How To Install a Trailer Hitch Wiring Adaptor–Honda Element
I needed a trailer hitch wiring adaptor installed on my Element. I installed a hitch to be able to carry a motorized wheel chair, but my trailer needed a hook-up for the electrical part. My Honda Element will tow up to 1500 lbs.–more than enough capacity for just carrying a motorized wheelchair and its traveling platform. Of course, one thing leads to another.
Being able to tow up to 1500lbs. opened the door to exploration of small and large trailers. Although it will pull a large trailer, a loaded large trailer is a different story. However, a loaded small trailer as long as it is not over 1500lbs. should be ok. After all, it really isn’t a truck and I have been reminded of that fact, whenever I call it a truck. Towing capabilities installed, I set out to install some sort of trailer wiring harness or adaptor.
I use to install wiring hook-ups, for lack of better words, on U-Haul customer rentals. It is not like I was in unfamiliar territory. Not really wanting to stick my fingers with a voltage tester, or fight volt meter probes, I opted for an adaptor that would plug directly into my Honda’s wiring harness. Installing it was the uncharted territory. Could I find the connections, and how much trouble would they be to get to?
I found an adaptor by searching the internet, and I was lucky in that the site had installation instructions as well. The adaptor was less than $30, and the site was easy to find as well. Just search for a trailer wiring adaptor for your model vehicle, and you should find the same people that I found. If they give you installation instructions then it is a good chance you are on the same site I was. I am sorry I didn’t bookmark that site.

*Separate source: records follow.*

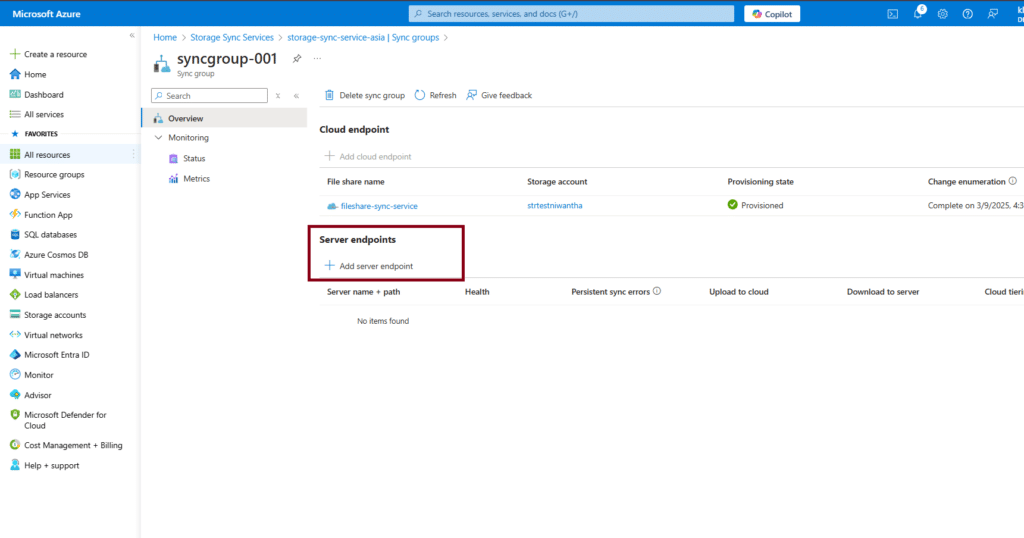Open Azure Cosmos DB in sidebar
The height and width of the screenshot is (538, 1024).
57,255
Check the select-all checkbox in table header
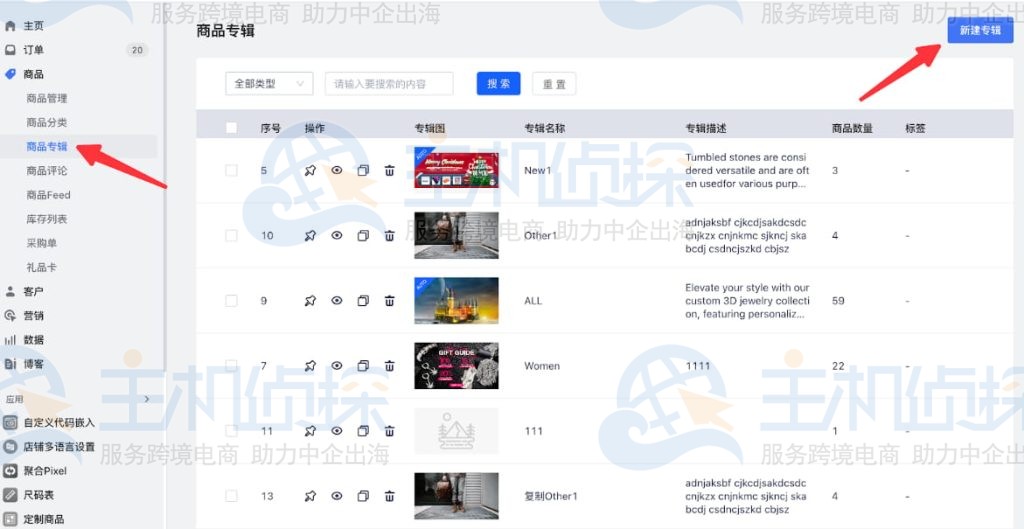 (232, 128)
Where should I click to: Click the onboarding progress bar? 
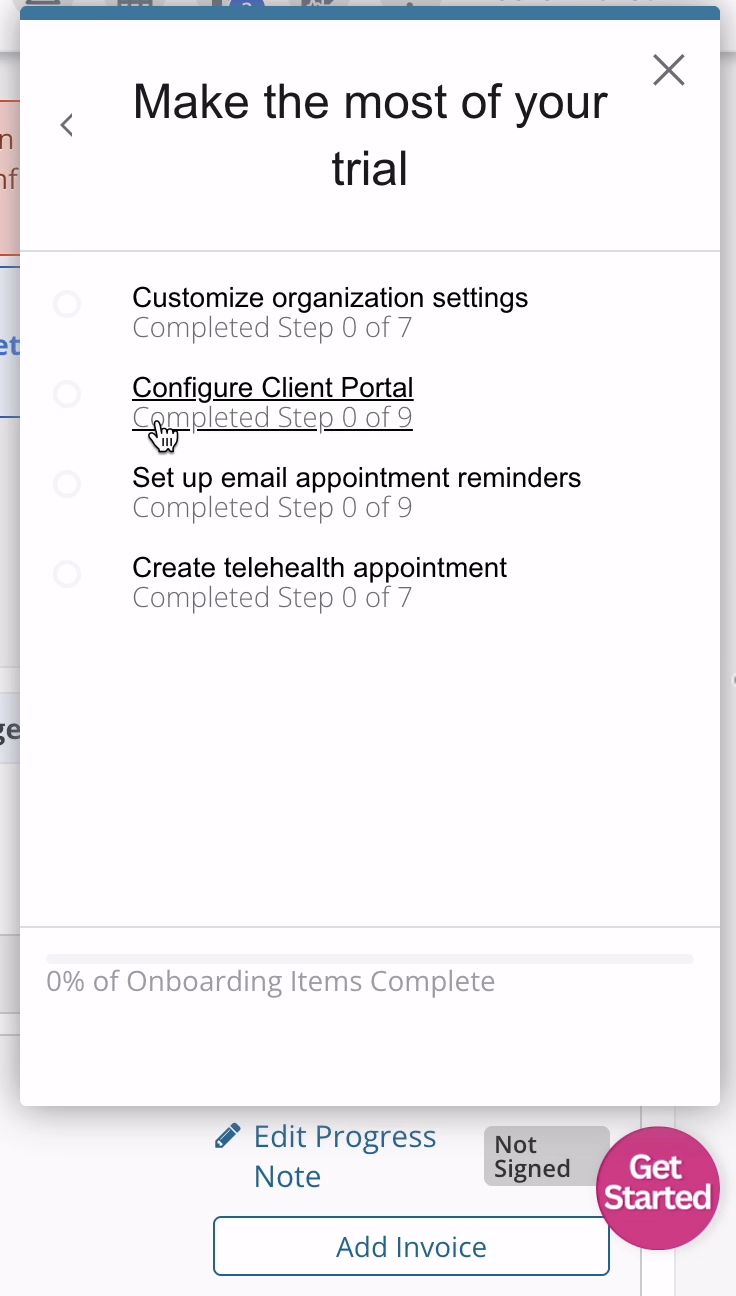pyautogui.click(x=369, y=957)
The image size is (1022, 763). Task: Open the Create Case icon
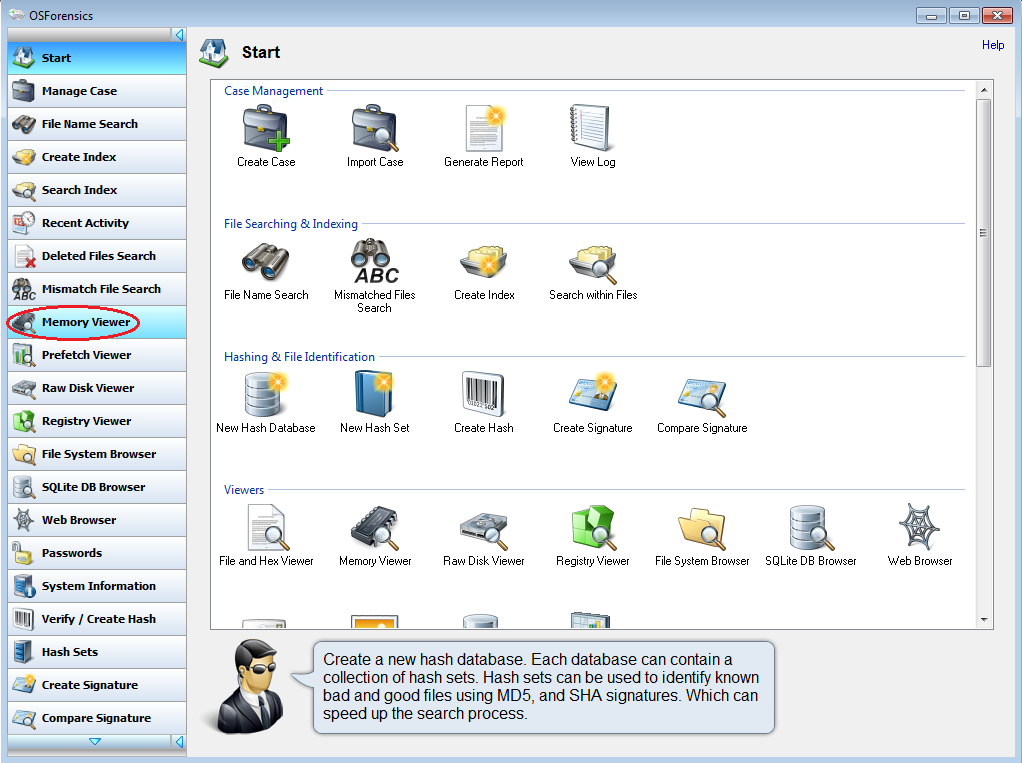266,129
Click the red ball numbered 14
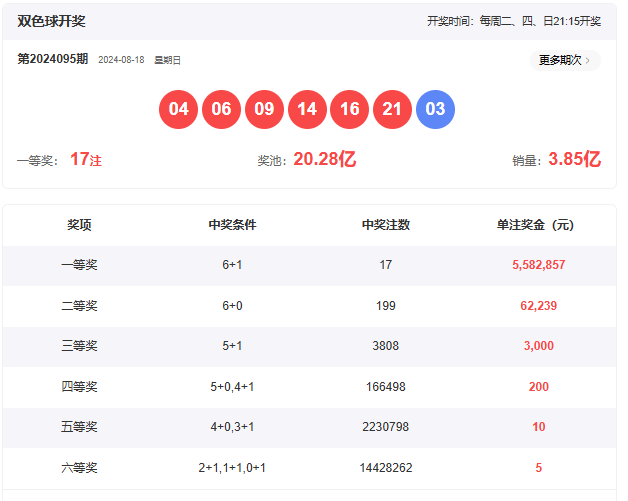Screen dimensions: 628x501 pos(307,109)
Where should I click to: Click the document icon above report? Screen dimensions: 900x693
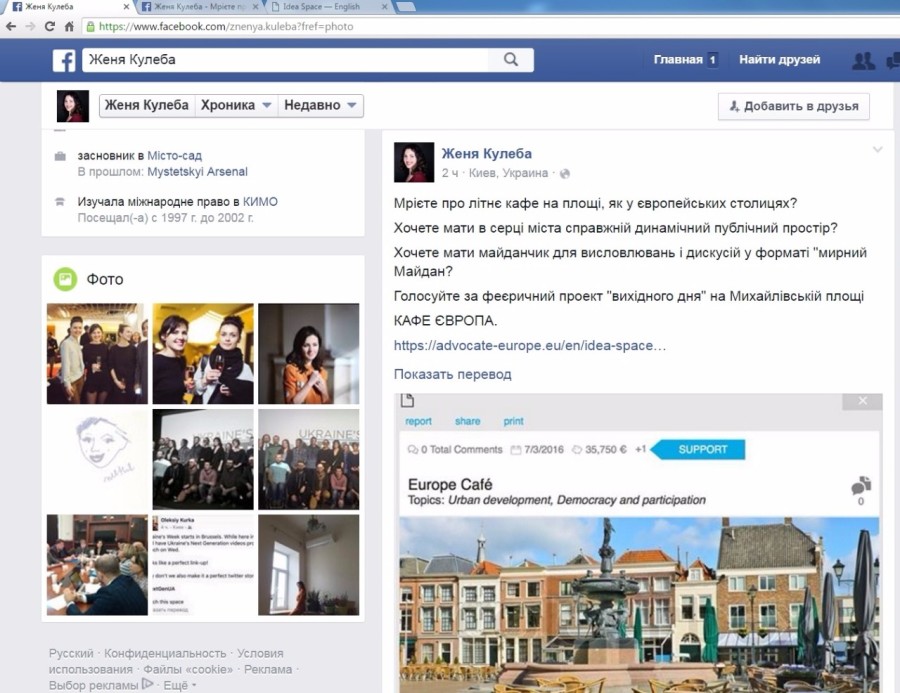click(407, 402)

After unpacking my adaptor, I found that the instructions that I printed from the web site were identical to the enclosed package instructions. Included in the package were wire ties of various sizes, an adaptor plug cover, and some double sided tape. Following the installation instructions, the first step was to remove the cargo door on the floor. This door just lifts out, exposing the spare tire. The spring loaded hinge cover was next and it was also easily removed. The problem arose on steps two and three of the instructions when I was to remove three plastic clips, and five screws that hold the plastic trim panel in place.
I could only find two plastic clips and as far as the five screws, well I found two or three. Some of the screws were used to hold tie downs. At this point I knew the instructions, although well written, were not going to pertain to my 2003 Honda Element, as advertised. I decided to check the Shop Manual which I had purchased online several years ago. The manual suggested removing the right rear taillight. However, the connectors in the wiring harness were actually behind the taillight and behind the right rear panel. Additionally, the seat, seat belt bolt, and seat holding bar needed removing. None of this was difficult and their removal gave me a better exposure to the panel itself and a few additional screws.
After removing the afore mentioned items, I needed to pop up the floor pillar trim panel a bit. This is basically on the floor and the door closes over it. Could I call it the door sill plate? Anyway, one can see where the rear panel meets up under it. After all this is done and you find no other screws holding the panel, then you can pull and pop it loose. It has push in connectors on its backside that are not visible. Additionally, they push back in and re-connect the panel back nicely when the job is done.
I didn’t have to completely remove the panel. I only had to pull it back enough to slide the adaptor harness end through a factory cutout previously covered by a round rubber cutout. Then I was able to connect the adaptor plug end to the Honda Element wiring harness plug in. It was a nice secure tight fit. I then hooked my test plug to the other end of the trailer wiring harness adaptor and checked the turn signals along with the lights. Everything worked very well.
Finally, I was able to put everything back together in reverse order. It actually was quite easy. I could have additionally secured the adaptor wiring with the supplied plastic ties, but the plug fit was tight and I didn’t want to short myself on wiring length. After all, it does have to hang out the window and connect to the trailer wiring plug. I finished the installation using the supplied double sided tape by sticking the adaptor box to the rear side panel. The tape lasted two days before letting loose. Velcro would do better. That pretty much is it, and there seems to be plenty of length to the adaptor to connect to a trailer when the time comes. May your next project go smoothly!